# Inspection Reimbursement?



## imhappy1dering (Aug 6, 2014)

Isn't Uber supposed to reimburse for inspections done on our cars? I swear in one of the many emails I received, it mentioned it would reimburse $20 (or maybe it was $25?) onto my account. I can only find one of the emails sent out about this, and it doesn't mention it, but it was sent a few days before the inspection was due, so I was wondering if they stopped offering reimbursement...

Does anyone know what I'm supposed to do about this?
Thanks!


----------



## UberSonic (Jul 22, 2014)

I was promised one too when I first saw the form on the Dashboard and emailed them asking about it. I need to get back with them about that...


----------



## ubearx (Jun 29, 2014)

Thereshould be a reason why they want receipt


----------



## Oc_DriverX (Apr 29, 2014)

I suspect they want the receipt as backup that the form was actually filled out by a shop, as opposed to the driver just filling it out.


----------



## imhappy1dering (Aug 6, 2014)

That's what I was wondering :/ glad I didn't get a receipt now, I was so busy rushing around that day that I didn't think about. 
Wonder if I plea a case that they can just contact the info on the bottom of my inspection form that they'll do it for me >_<


----------



## Joanne (May 7, 2014)

Good luck with that!


----------



## kalo (Jun 28, 2014)

imhappy1dering said:


> That's what I was wondering :/ glad I didn't get a receipt now, I was so busy rushing around that day that I didn't think about.
> Wonder if I plea a case that they can just contact the info on the bottom of my inspection form that they'll do it for me >_<


This is one of the silliest post's I've read on here.

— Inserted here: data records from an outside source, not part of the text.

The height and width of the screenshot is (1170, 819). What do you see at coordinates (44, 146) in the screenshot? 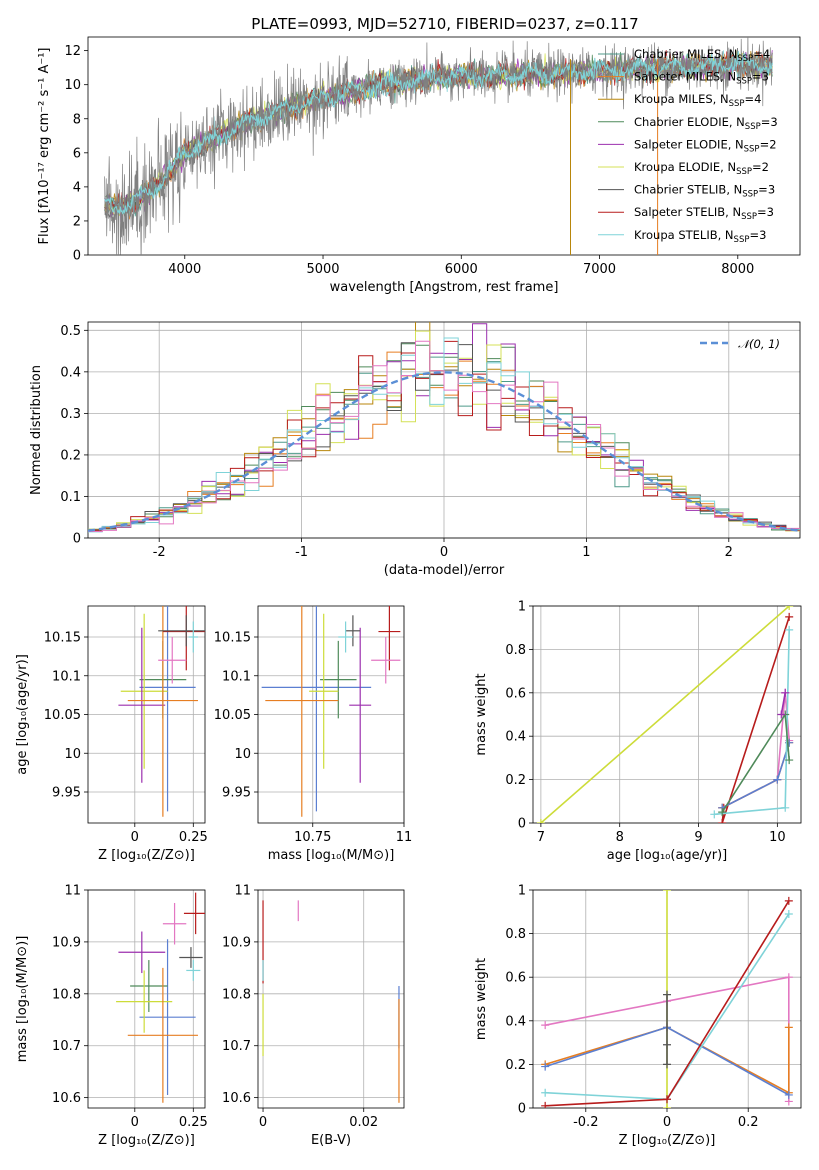
I see `y-axis-label: Flux [fλ10⁻¹⁷ erg cm⁻² s⁻¹ A⁻¹]` at bounding box center [44, 146].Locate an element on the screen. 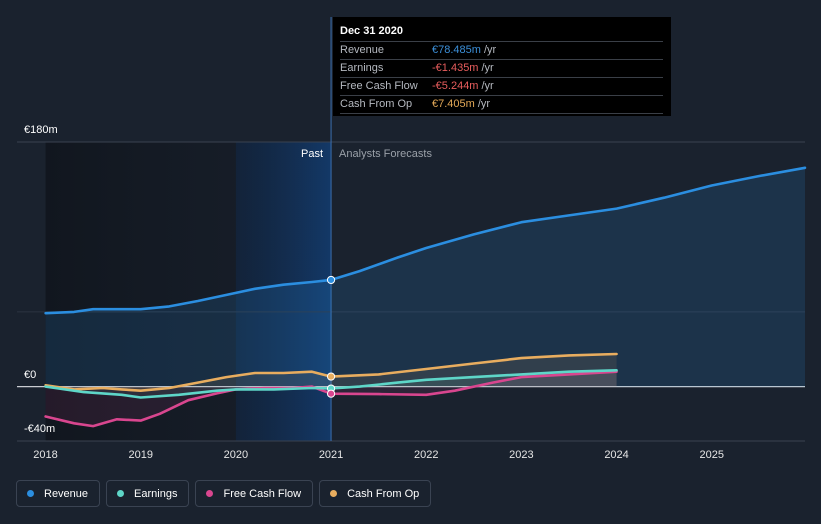 This screenshot has width=821, height=524. legend-item-earnings: Earnings is located at coordinates (148, 494).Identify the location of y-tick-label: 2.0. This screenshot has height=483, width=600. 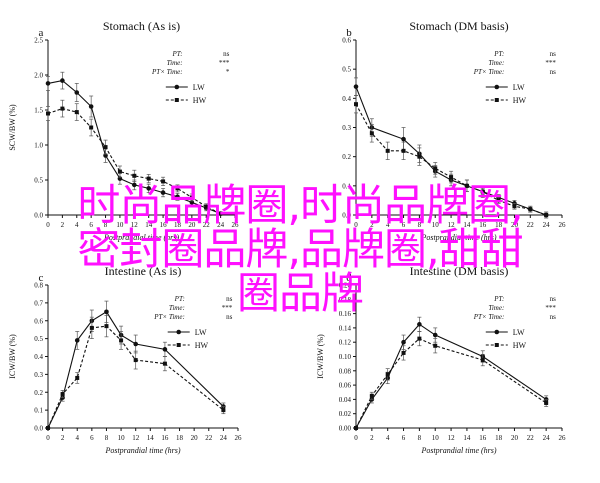
(38, 76).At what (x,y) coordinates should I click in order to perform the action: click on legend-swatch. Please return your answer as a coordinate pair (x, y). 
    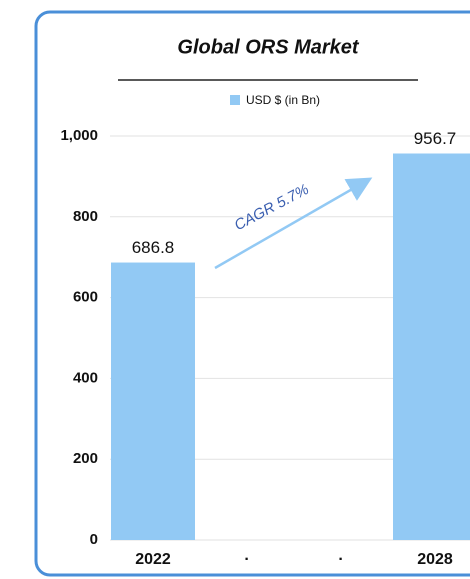
    Looking at the image, I should click on (235, 100).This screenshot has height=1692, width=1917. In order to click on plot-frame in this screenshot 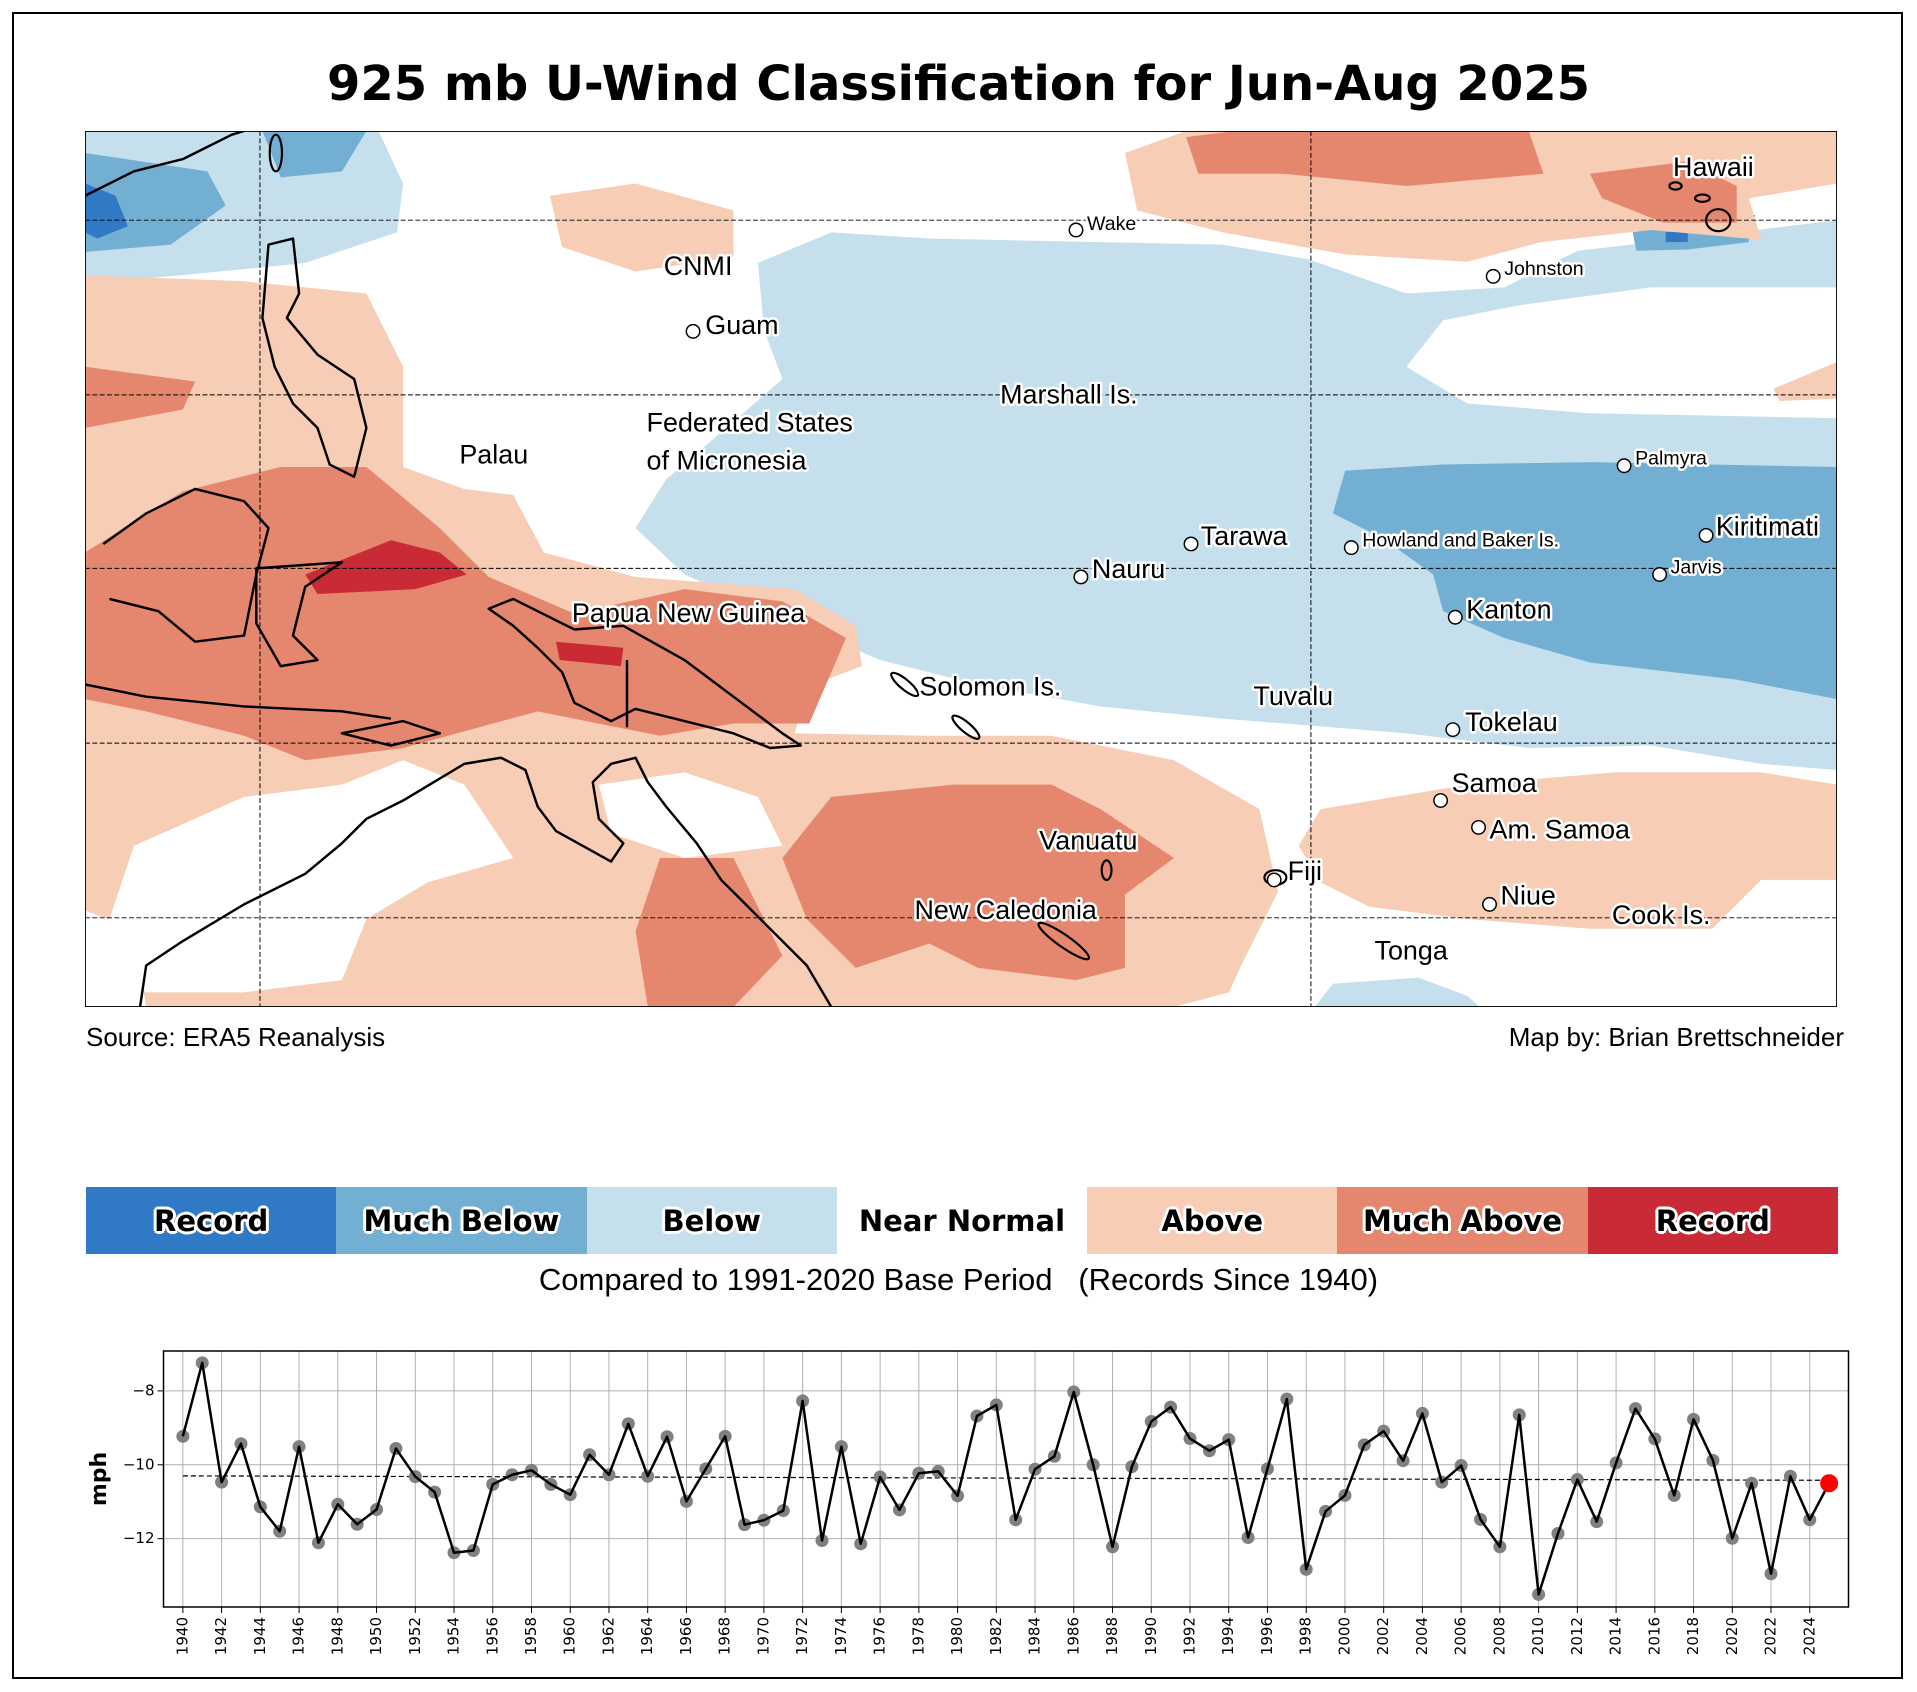, I will do `click(1006, 1479)`.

Are you serious?


----------



## LuLu (Jun 27, 2014)

kalo said:


> This is one of the silliest post's I've read on here. Are you serious?


Lol, write it off!


----------



## TheDudeAbides (May 4, 2014)

Friend got his reimbursed just upload a copy of the inspection report and receipt on the dashboard.


----------



## LookyLou (Apr 28, 2014)

Not sure what cities some of you are in. Please go into your forum profile and enter your city. This makes it easier to get proper answers to your questions.

This issue varies by city. Uber is reimbursing drivers for the cost of inspection in some cities, but not in most.


----------